Demo exercised his apostolate among the Italian immigrants, serving until 1923 also as the director of the St. Raphael Society for the Protection of Italian Immigrants, an organization that had been specifically formed in 1891 by Bandini to assist newly arrived immigrants and that he helped to strengthen. His spiritual care and leadership were put to test on March 25, 1911, when he had to respond to the tragic Triangle Shirtwaist Company fire, which claimed the lives of 146 female employees. Because of his many merits in the care of the Italian community, he was decorated with the "Cross of Knight of the Crown of Italy".

In 1923 Demo learned that the church would have to be demolished to allow extension of the Sixth Avenue. Father Demo organized a campaign to buy a nearby property and with the help of a leading Italian American architect, Matthew Del Gaudio, build a new church and rectory. The new church was available for the congregation in May 1927. In late summer of 1931, the parochial school also was opened.

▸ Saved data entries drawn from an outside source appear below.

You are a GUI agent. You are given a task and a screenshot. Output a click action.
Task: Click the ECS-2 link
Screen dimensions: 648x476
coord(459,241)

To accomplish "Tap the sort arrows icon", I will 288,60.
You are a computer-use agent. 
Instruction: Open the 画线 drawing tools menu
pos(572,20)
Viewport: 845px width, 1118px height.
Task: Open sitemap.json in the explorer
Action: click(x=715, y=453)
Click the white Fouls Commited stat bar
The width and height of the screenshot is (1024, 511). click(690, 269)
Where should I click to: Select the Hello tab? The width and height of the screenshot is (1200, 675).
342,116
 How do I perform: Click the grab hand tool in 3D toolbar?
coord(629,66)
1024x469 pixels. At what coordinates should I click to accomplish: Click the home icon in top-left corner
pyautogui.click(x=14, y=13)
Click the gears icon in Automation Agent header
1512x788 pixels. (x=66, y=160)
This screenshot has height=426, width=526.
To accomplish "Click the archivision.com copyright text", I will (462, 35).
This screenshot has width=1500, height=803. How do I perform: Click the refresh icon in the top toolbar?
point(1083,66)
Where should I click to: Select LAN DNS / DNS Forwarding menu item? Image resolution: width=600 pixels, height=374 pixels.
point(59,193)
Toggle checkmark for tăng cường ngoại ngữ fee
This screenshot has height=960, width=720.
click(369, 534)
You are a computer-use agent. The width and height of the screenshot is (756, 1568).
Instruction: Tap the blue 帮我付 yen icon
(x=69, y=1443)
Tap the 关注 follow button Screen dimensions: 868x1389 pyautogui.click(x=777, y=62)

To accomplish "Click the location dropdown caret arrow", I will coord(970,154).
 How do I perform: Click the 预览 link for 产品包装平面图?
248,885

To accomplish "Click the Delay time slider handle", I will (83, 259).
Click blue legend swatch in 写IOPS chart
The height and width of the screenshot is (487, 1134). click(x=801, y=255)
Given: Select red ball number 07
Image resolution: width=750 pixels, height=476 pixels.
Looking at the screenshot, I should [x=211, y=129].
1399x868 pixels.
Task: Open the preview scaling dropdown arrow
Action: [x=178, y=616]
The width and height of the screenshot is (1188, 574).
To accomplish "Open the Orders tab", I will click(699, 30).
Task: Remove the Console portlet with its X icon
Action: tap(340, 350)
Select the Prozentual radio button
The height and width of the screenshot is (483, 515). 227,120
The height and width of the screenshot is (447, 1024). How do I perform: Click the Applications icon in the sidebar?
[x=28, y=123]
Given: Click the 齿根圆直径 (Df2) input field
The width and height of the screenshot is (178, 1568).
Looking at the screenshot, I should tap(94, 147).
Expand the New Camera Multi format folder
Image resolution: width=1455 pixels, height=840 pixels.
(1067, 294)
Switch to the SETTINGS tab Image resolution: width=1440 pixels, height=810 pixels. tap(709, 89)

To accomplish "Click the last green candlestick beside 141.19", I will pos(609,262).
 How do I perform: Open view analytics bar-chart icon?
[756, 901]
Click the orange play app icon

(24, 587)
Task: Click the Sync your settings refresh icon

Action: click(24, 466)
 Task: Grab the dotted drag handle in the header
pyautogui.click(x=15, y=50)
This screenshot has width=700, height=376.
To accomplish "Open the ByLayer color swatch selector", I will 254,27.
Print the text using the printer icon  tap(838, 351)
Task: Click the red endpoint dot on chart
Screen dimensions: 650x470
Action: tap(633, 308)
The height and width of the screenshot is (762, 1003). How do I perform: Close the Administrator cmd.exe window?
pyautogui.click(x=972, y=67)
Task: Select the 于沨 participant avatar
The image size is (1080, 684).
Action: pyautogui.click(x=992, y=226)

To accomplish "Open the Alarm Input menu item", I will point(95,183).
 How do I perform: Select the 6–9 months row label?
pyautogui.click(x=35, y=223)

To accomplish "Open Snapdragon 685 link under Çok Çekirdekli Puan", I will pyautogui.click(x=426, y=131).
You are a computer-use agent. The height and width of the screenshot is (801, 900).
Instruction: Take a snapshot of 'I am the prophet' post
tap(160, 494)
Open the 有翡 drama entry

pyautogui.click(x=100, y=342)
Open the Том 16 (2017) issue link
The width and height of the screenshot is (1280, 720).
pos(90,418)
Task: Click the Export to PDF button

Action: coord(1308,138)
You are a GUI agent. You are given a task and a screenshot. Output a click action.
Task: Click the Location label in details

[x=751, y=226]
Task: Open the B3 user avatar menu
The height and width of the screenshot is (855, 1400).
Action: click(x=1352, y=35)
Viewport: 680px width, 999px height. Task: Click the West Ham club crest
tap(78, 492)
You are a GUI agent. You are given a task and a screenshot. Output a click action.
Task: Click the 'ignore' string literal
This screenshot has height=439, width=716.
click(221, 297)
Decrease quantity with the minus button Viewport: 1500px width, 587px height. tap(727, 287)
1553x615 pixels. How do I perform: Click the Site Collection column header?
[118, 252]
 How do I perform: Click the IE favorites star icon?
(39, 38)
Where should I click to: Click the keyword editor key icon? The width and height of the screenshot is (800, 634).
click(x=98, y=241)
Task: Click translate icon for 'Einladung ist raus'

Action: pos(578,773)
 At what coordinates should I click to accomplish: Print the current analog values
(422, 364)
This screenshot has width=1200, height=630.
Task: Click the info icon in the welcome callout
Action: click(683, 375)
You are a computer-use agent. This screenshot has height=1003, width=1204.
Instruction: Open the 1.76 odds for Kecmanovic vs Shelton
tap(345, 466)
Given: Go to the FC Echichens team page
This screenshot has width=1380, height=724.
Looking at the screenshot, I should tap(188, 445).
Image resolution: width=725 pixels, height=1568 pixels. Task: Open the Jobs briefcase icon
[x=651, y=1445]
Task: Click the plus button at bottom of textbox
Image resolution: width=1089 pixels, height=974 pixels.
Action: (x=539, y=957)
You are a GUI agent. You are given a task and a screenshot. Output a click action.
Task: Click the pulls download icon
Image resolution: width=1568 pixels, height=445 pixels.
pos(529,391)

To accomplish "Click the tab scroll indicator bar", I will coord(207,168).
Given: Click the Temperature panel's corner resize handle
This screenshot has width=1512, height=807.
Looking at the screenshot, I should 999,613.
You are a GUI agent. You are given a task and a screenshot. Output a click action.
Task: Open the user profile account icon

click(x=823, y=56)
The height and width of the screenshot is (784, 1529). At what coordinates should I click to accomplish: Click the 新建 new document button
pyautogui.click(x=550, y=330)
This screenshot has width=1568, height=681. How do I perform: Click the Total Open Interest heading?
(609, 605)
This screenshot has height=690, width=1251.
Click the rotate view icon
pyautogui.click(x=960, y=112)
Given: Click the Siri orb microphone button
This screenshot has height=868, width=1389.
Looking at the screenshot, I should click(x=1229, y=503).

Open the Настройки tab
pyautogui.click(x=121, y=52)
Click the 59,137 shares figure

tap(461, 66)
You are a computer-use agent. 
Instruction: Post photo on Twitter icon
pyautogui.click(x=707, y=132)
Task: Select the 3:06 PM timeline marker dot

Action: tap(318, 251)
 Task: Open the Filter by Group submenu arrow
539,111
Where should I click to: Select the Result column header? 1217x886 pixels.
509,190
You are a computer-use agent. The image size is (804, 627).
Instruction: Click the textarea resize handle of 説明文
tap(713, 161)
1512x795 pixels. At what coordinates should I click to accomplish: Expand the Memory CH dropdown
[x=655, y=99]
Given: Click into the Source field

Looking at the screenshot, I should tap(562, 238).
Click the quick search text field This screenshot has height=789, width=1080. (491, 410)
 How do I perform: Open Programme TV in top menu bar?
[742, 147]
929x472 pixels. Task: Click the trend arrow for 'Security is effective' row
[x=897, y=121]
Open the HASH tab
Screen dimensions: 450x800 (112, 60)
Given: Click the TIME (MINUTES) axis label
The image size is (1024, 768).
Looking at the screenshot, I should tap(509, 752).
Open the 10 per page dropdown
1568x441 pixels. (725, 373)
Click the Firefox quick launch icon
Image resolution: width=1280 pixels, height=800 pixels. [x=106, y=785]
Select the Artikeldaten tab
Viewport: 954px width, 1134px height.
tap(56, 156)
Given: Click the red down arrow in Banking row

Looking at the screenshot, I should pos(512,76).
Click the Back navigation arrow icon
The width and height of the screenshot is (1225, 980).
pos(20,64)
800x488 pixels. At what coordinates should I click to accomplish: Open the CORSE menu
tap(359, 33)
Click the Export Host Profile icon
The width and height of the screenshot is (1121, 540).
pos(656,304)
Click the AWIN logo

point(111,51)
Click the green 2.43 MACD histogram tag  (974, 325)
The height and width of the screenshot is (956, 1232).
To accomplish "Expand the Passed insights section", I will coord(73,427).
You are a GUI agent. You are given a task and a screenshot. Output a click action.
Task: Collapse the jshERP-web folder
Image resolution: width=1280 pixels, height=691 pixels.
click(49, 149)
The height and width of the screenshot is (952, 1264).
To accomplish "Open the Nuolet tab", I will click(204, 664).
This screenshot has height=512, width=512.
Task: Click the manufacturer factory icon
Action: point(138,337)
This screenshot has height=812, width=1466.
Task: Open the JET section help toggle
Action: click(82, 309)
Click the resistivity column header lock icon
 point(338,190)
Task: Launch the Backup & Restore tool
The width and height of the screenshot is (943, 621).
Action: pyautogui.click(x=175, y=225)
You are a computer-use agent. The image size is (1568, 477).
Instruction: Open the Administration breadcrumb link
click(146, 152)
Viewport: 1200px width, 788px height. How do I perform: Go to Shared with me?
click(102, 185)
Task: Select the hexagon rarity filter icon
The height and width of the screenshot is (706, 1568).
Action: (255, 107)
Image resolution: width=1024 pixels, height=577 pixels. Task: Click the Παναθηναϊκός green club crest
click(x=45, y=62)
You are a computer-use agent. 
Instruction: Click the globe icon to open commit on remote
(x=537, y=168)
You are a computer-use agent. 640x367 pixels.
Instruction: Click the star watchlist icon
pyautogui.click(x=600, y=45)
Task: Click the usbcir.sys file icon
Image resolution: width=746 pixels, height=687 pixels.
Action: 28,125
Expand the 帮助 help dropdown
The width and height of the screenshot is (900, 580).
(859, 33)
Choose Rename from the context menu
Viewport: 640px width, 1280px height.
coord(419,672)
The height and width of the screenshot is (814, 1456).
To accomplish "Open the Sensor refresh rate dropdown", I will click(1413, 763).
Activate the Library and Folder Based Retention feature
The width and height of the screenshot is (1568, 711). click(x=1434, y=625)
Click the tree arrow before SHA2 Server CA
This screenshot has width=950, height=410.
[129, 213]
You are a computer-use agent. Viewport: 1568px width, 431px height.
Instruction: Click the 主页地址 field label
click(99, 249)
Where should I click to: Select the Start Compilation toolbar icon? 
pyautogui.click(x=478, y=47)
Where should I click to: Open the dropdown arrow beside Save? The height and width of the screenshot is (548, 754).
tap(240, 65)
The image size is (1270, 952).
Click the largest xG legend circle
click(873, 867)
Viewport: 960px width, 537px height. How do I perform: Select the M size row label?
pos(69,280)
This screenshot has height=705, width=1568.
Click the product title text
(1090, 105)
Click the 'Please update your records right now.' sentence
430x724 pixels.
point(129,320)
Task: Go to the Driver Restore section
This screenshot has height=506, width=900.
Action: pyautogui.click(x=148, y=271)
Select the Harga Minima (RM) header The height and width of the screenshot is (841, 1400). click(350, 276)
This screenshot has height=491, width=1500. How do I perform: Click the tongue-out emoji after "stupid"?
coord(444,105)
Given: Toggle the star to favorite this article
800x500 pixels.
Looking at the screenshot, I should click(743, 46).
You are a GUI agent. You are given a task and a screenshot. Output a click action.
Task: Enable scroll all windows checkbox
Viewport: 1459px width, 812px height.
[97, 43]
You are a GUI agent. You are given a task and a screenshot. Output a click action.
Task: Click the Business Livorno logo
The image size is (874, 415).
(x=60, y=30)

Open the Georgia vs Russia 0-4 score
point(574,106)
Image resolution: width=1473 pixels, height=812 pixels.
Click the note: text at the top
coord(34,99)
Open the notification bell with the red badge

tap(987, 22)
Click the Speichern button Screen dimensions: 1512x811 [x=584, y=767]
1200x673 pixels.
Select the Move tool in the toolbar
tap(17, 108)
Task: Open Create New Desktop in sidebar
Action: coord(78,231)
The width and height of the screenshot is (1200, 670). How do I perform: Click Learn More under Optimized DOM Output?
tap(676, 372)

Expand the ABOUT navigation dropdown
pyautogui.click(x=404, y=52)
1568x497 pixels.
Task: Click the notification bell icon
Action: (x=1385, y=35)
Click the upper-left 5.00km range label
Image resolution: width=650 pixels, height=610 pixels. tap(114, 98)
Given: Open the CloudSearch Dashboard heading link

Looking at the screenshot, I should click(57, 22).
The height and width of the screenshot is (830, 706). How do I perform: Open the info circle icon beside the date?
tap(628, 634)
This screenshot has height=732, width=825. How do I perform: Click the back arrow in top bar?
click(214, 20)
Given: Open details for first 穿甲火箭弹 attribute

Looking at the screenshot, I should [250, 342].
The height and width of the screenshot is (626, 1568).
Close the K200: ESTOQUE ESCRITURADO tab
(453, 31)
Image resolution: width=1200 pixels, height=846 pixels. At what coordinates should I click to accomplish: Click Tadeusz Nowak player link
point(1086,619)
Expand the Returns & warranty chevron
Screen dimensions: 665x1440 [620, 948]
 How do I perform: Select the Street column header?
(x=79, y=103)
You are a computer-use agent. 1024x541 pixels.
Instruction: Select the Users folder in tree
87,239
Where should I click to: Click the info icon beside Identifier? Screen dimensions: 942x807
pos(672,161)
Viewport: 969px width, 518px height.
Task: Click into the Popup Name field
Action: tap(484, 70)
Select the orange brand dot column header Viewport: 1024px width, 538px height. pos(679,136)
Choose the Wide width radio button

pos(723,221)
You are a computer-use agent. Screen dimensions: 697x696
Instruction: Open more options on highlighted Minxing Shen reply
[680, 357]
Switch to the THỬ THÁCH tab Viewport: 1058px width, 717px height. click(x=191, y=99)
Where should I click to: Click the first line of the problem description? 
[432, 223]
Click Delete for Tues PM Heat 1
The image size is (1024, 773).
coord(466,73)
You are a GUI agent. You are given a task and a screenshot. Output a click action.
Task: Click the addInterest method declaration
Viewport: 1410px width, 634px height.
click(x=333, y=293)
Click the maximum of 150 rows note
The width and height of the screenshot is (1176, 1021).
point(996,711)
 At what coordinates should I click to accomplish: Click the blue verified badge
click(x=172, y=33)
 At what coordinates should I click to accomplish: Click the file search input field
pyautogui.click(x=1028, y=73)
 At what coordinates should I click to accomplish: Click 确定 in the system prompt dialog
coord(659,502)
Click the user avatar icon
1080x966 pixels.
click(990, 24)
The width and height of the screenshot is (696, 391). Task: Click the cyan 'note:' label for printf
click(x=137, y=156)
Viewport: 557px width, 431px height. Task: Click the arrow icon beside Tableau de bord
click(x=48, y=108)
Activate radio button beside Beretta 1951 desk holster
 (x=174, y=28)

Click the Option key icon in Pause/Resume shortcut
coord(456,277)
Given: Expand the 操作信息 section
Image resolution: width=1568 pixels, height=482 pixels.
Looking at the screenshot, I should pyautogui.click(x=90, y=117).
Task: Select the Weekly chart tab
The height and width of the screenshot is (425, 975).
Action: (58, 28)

In 1935, Demo became Pompeii's pastor emeritus and superintendent of its parochial school. He died in 1936 in Greenwich Village in New York City, and thousands of parishioners and friends, including Mayor Fiorello La Guardia, paid their respects.

== Legacy ==
In 1941, the intersection of Bleecker Street and Sixth Avenue was named Father Demo Square. In 2009, after a renovation, Father Demo Square was honored with a Village Award by the Greenwich Village Society for Historic Preservation.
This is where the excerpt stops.